◆ RECORDED INFORMATION
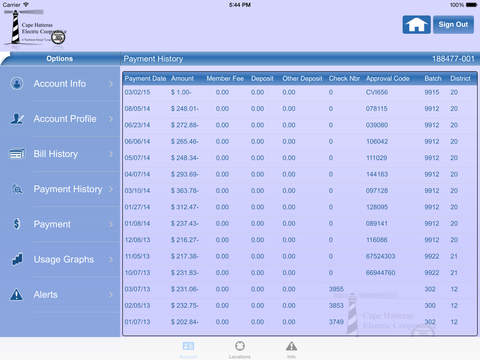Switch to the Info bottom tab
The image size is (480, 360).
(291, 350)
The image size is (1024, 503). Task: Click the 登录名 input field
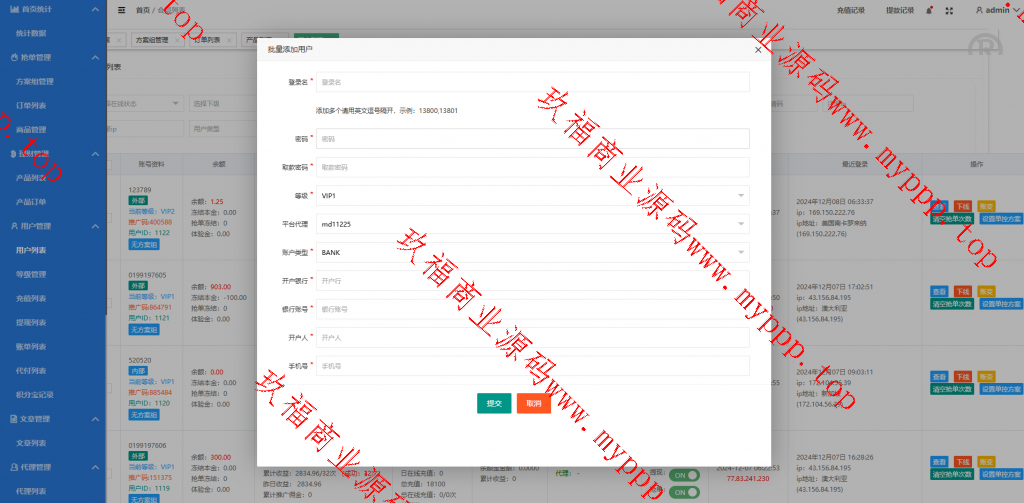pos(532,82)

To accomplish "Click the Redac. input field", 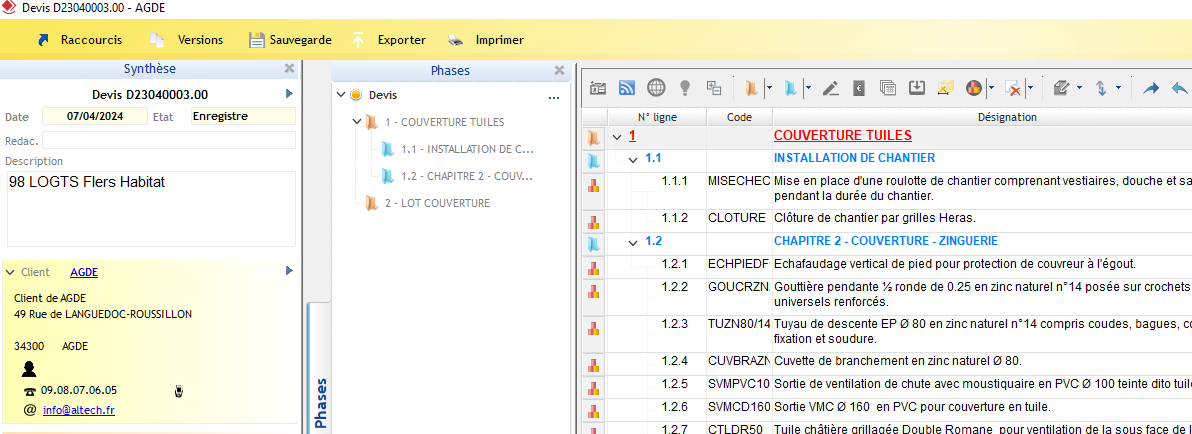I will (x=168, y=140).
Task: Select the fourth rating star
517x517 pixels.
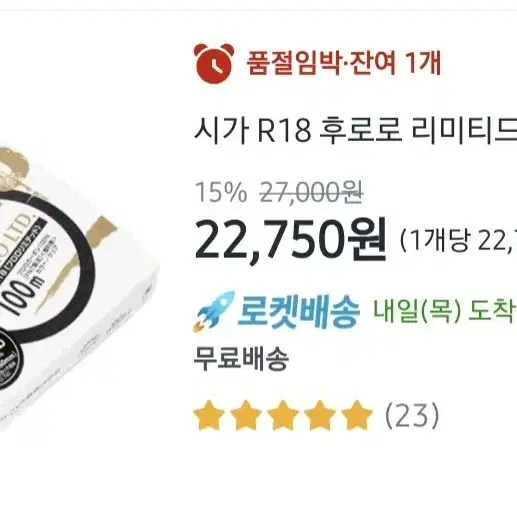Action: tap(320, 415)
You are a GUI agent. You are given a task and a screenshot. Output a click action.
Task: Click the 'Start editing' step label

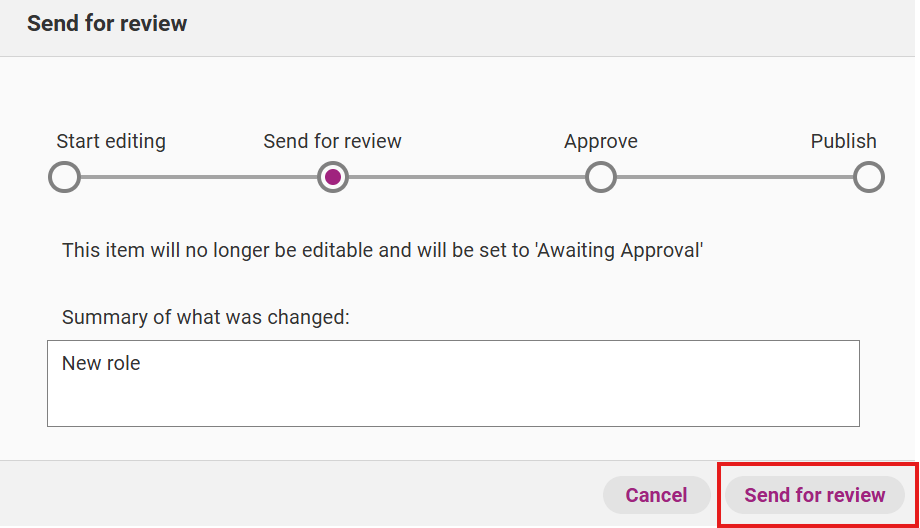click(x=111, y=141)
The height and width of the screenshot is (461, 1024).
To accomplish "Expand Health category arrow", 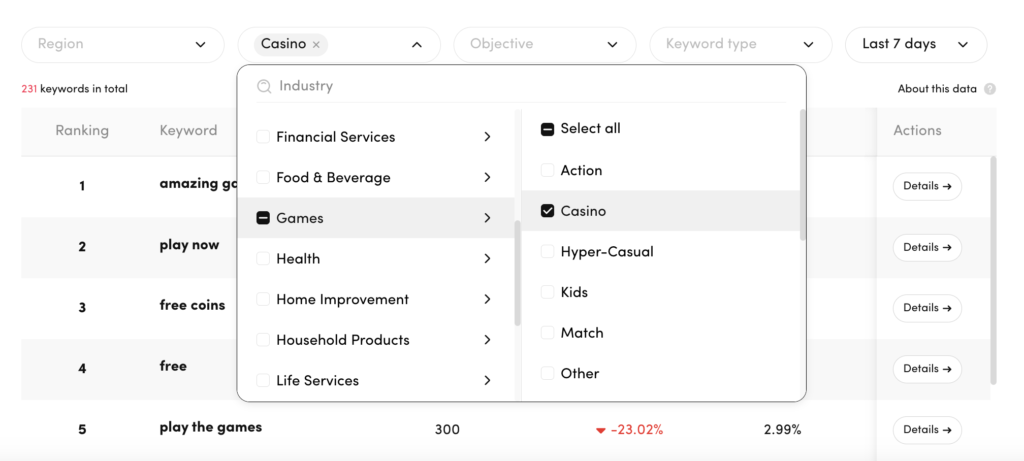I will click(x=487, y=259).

---

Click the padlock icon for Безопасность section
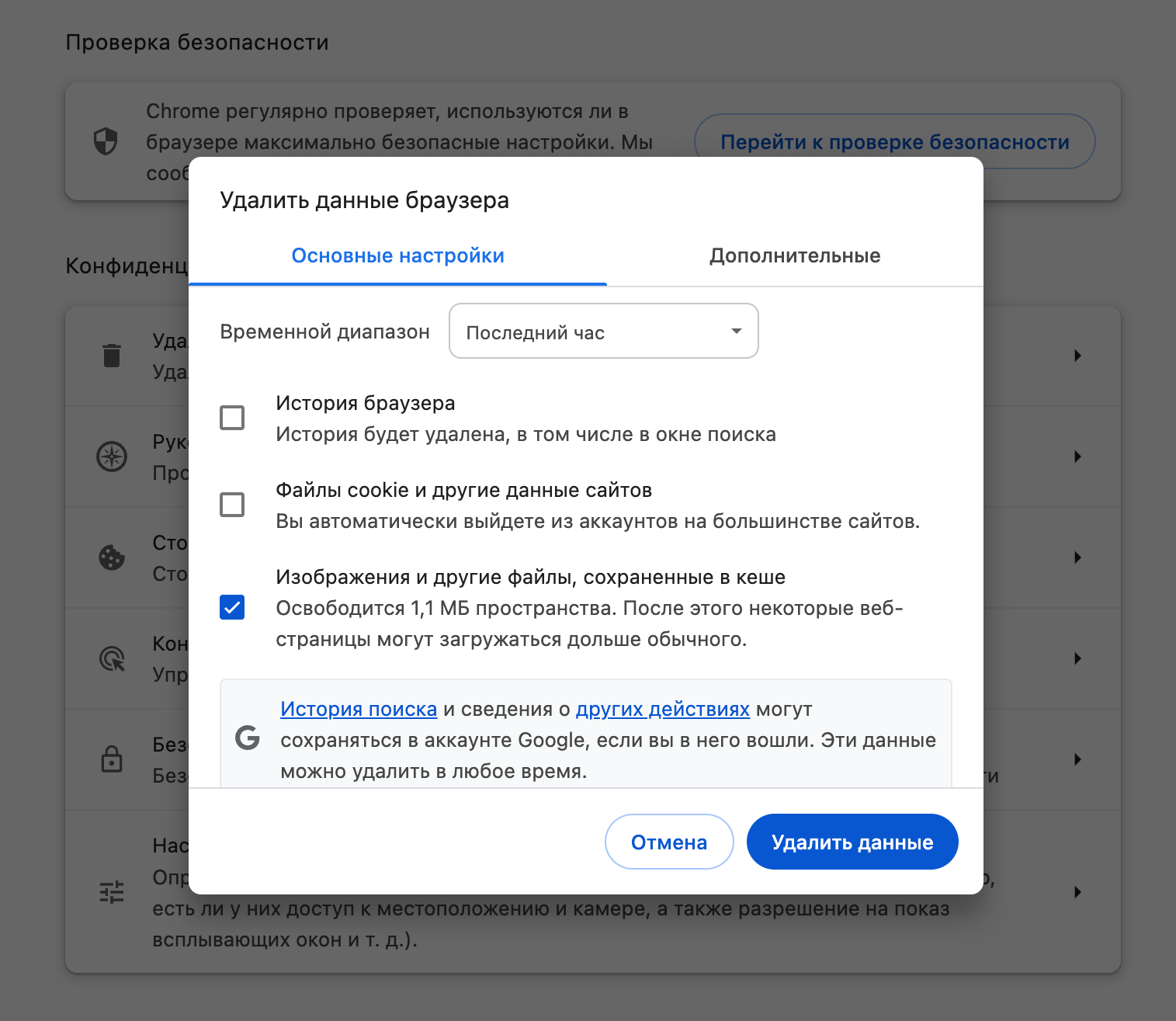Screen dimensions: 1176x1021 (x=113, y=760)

==

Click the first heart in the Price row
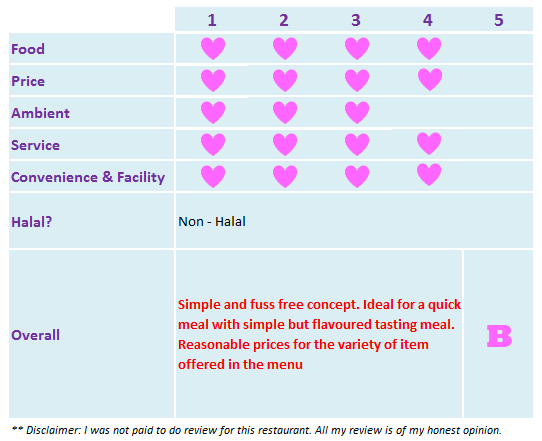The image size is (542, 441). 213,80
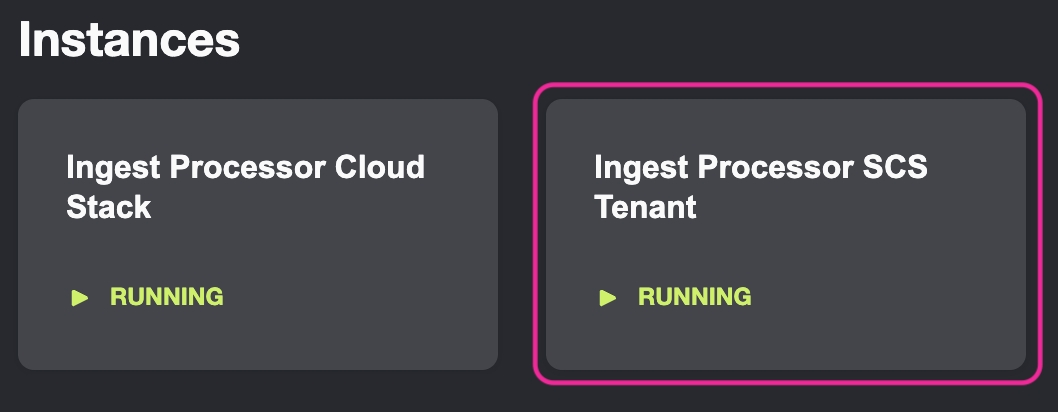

◆ TASK GOAL
Find and copy each line above that includes the string "screenshot".

◆ RESULT
You are a GUI agent. You are given a task and a screenshot. Output a click action.
The height and width of the screenshot is (461, 1024).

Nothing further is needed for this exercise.